代码1: 裁剪尺寸和转换为灰度图代码：（代码尺寸默认28x28 自己修改自己的尺寸，但必须width==height）

resize-script.sh

#!/bin/bash

#simple script for resizing images in all class directories
#also reformats everything from whatever to png

if [ `ls test-images/*/*.jpg 2> /dev/null | wc -l ` -gt 0 ]; then
  echo hi
  for file in test-images/*/*.jpg; do
    convert "$file" -resize 64x128\! "${file%.*}.png"
    convert "$file"  -set colorspace Gray -separate -average "${file%.*}.png"
    file "$file" #uncomment for testing
    rm "$file"
  done
fi

if [ `ls test-images/*/*.png 2> /dev/null | wc -l ` -gt 0 ]; then
  echo hi
  for file in test-images/*/*.png; do
    convert "$file" -resize 64x128\! "${file%.*}.png"
    convert "$file"  -set colorspace Gray -separate -average "${file%.*}.png"
    file "$file" #uncomment for testing
  done
fi

if [ `ls training-images/*/*.jpg 2> /dev/null | wc -l ` -gt 0 ]; then
  echo hi
  for file in training-images/*/*.jpg; do
    convert "$file" -resize 64x128\! "${file%.*}.png"
    convert "$file"  -set colorspace Gray -separate -average "${file%.*}.png"
    file "$file" #uncomment for testing
    rm "$file"
  done
fi

if [ `ls training-images/*/*.png 2> /dev/null | wc -l ` -gt 0 ]; then
  echo hi
  for file in training-images/*/*.png; do
    convert "$file" -resize 64x128\! "${file%.*}.png"
    convert "$file"  -set colorspace Gray -separate -average "${file%.*}.png"
    file "$file" #uncomment for testing
  done
fi

2.jpg、png转minist格式数据集代码

convert-images-to-mnist-format.py

import os
from PIL import Image
from array import *
from random import shuffle

# Load from and save to
Names = [['./training-images','train'], ['./test-images','test']]

for name in Names:
	
	data_image = array('B')
	data_label = array('B')

	FileList = []
	for dirname in os.listdir(name[0])[1:]: # [1:] Excludes .DS_Store from Mac OS
		path = os.path.join(name[0],dirname)
		for filename in os.listdir(path):
			if filename.endswith(".png"):
				FileList.append(os.path.join(name[0],dirname,filename))

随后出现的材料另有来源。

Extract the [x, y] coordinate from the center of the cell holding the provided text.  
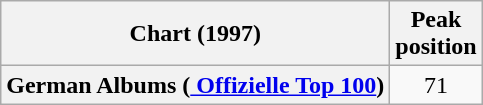
Peakposition [436, 34]
71 [436, 85]
German Albums ( Offizielle Top 100) [196, 85]
Chart (1997) [196, 34]
Capture the cell that displays the provided text and extract its [X, Y] central coordinate. 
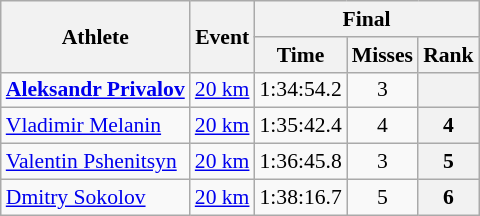
6 [448, 197]
1:34:54.2 [300, 90]
Valentin Pshenitsyn [96, 162]
Aleksandr Privalov [96, 90]
Dmitry Sokolov [96, 197]
1:35:42.4 [300, 126]
1:38:16.7 [300, 197]
Vladimir Melanin [96, 126]
Time [300, 55]
Final [366, 19]
Athlete [96, 36]
1:36:45.8 [300, 162]
Misses [382, 55]
Rank [448, 55]
Event [222, 36]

	shuffle(FileList) # Usefull for further segmenting the validation set

	for filename in FileList:

		label = int(filename.split('/')[2])

		Im = Image.open(filename)

		pixel = Im.load()

		width, height = Im.size

		for x in range(0,width):
			for y in range(0,height):
				print(pixel[y,x])
				#data_image.append(pixel[y,x])
                data_image.append(Im.getpixel((x,y)))  #改动的地方，能够完美运行不同尺寸的图像

		data_label.append(label) # labels start (one unsigned byte each)

	hexval = "{0:#0{1}x}".format(len(FileList),6) # number of files in HEX

	# header for label array

	header = array('B')
	header.extend([0,0,8,1,0,0])
	header.append(int('0x'+hexval[2:][:2],16))
	header.append(int('0x'+hexval[2:][2:],16))
	
	data_label = header + data_label

	# additional header for images array
	
	if max([width,height]) <= 256:
		header.extend([0,0,0,width,0,0,0,height])
	else:
		raise ValueError('Image exceeds maximum size: 256x256 pixels');

	header[3] = 3 # Changing MSB for image data (0x00000803)
	
	data_image = header + data_image

	output_file = open(name[1]+'-images-idx3-ubyte', 'wb')
	data_image.tofile(output_file)
	output_file.close()

	output_file = open(name[1]+'-labels-idx1-ubyte', 'wb')
	data_label.tofile(output_file)
	output_file.close()

# gzip resulting files

for name in Names:
	os.system('gzip '+name[1]+'-images-idx3-ubyte')
	os.system('gzip '+name[1]+'-labels-idx1-ubyte')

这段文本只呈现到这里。